▼▼▼

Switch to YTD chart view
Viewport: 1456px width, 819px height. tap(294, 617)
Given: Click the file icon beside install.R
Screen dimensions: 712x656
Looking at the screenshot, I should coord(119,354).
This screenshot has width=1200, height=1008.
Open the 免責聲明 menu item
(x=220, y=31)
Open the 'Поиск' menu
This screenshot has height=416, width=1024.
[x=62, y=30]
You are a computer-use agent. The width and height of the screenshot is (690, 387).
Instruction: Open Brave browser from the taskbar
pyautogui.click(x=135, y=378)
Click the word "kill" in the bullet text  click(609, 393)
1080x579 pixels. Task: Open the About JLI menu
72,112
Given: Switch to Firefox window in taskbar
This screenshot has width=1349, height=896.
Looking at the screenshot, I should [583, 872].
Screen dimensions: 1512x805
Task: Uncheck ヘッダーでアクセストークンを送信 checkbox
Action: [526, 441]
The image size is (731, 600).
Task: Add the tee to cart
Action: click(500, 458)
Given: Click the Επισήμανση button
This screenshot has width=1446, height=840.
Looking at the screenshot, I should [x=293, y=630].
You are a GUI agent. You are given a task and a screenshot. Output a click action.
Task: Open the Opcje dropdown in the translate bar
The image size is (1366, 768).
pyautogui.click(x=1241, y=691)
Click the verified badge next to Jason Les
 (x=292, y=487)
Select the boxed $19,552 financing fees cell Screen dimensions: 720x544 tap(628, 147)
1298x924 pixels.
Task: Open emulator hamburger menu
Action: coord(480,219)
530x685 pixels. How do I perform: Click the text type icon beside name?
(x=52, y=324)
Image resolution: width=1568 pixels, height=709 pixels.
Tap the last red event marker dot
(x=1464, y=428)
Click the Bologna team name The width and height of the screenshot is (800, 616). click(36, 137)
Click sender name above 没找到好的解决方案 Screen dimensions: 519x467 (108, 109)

▲▲▲

» Problem:
Please copy the lines above word for word, starting with the very first line and going on through the line with "Action: click(500, 458)".

» Solution to the problem:
Switch to YTD chart view
Viewport: 1456px width, 819px height. tap(294, 617)
Given: Click the file icon beside install.R
Screen dimensions: 712x656
Looking at the screenshot, I should coord(119,354).
This screenshot has width=1200, height=1008.
Open the 免責聲明 menu item
(x=220, y=31)
Open the 'Поиск' menu
This screenshot has height=416, width=1024.
[x=62, y=30]
You are a computer-use agent. The width and height of the screenshot is (690, 387).
Instruction: Open Brave browser from the taskbar
pyautogui.click(x=135, y=378)
Click the word "kill" in the bullet text  click(609, 393)
1080x579 pixels. Task: Open the About JLI menu
72,112
Given: Switch to Firefox window in taskbar
This screenshot has width=1349, height=896.
Looking at the screenshot, I should [583, 872].
Screen dimensions: 1512x805
Task: Uncheck ヘッダーでアクセストークンを送信 checkbox
Action: [526, 441]
The image size is (731, 600).
Task: Add the tee to cart
Action: click(500, 458)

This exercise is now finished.